• [ASSIGNMENT 1]: From the speech encoder patent page below, extract everything from "The generation of" down to "spectral residual signal.".
• [ASSIGNMENT 2]: On what date was the speech encoder patent granted, according to the speech encoder patent page below?

• [PAGE EXCERPT]:
US5235670AExpiredUtility

Multiple impulse excitation speech encoder and decoder

45
Assignee: INTERDIGITAL PATENTS CORPPriority: Oct 3, 1990Filed: Oct 3, 1990Granted: Aug 10, 1993
Est. expiryOct 3, 2010(expired)· nominal 20-yr term from priority
G10L 19/09G10L 19/10G10L 19/06
45
PatentIndex Score
22
Cited by
14
References
12
Claims

Abstract

The generation of multipulse excitation codes by digitizing an original speech, partitioning the digitized signal into a number of samples, pre-emphasizing the samples, producing linear predictive reflection coefficients from said samples, quantizing these reflection coefficients, converting the quantized reflection coefficients to spectral coefficients and subjecting the spectral coefficients to pitch analysis to obtain a spectral residual signal.

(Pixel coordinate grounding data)
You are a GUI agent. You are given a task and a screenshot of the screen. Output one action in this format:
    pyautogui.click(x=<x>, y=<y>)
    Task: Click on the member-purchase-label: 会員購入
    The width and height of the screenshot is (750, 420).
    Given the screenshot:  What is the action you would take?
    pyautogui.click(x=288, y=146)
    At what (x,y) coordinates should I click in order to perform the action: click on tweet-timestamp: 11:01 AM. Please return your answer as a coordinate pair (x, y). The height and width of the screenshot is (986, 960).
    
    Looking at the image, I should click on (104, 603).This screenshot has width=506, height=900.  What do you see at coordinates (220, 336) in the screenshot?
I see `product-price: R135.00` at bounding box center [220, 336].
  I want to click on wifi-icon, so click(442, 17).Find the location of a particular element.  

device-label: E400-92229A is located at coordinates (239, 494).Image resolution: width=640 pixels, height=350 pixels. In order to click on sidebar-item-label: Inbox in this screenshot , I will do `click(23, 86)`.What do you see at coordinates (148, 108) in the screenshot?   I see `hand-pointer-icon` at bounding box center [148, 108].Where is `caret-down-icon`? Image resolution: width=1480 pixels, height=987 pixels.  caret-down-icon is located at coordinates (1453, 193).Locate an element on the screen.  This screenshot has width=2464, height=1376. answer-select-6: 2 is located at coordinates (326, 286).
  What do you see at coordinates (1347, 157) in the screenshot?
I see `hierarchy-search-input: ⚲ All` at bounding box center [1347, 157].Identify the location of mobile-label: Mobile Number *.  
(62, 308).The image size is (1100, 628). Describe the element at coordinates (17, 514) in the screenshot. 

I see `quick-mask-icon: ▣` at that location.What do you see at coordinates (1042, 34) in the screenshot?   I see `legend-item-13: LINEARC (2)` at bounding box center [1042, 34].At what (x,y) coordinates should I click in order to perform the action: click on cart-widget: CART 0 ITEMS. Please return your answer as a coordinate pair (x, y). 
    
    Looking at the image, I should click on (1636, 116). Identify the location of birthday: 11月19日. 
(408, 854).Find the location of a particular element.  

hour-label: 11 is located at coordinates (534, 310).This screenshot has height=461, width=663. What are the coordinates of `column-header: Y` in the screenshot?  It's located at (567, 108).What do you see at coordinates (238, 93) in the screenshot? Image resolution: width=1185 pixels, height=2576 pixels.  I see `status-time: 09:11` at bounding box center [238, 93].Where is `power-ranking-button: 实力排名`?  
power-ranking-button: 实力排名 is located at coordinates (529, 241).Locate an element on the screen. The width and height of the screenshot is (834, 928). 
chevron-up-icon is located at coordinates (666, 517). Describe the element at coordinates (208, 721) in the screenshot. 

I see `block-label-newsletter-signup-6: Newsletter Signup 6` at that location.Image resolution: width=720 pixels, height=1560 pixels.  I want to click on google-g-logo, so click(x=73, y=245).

• [TASK ANSWER 1]:
The generation of multipulse excitation codes by digitizing an original speech, partitioning the digitized signal into a number of samples, pre-emphasizing the samples, producing linear predictive reflection coefficients from said samples, quantizing these reflection coefficients, converting the quantized reflection coefficients to spectral coefficients and subjecting the spectral coefficients to pitch analysis to obtain a spectral residual signal.

• [TASK ANSWER 2]: Aug 10, 1993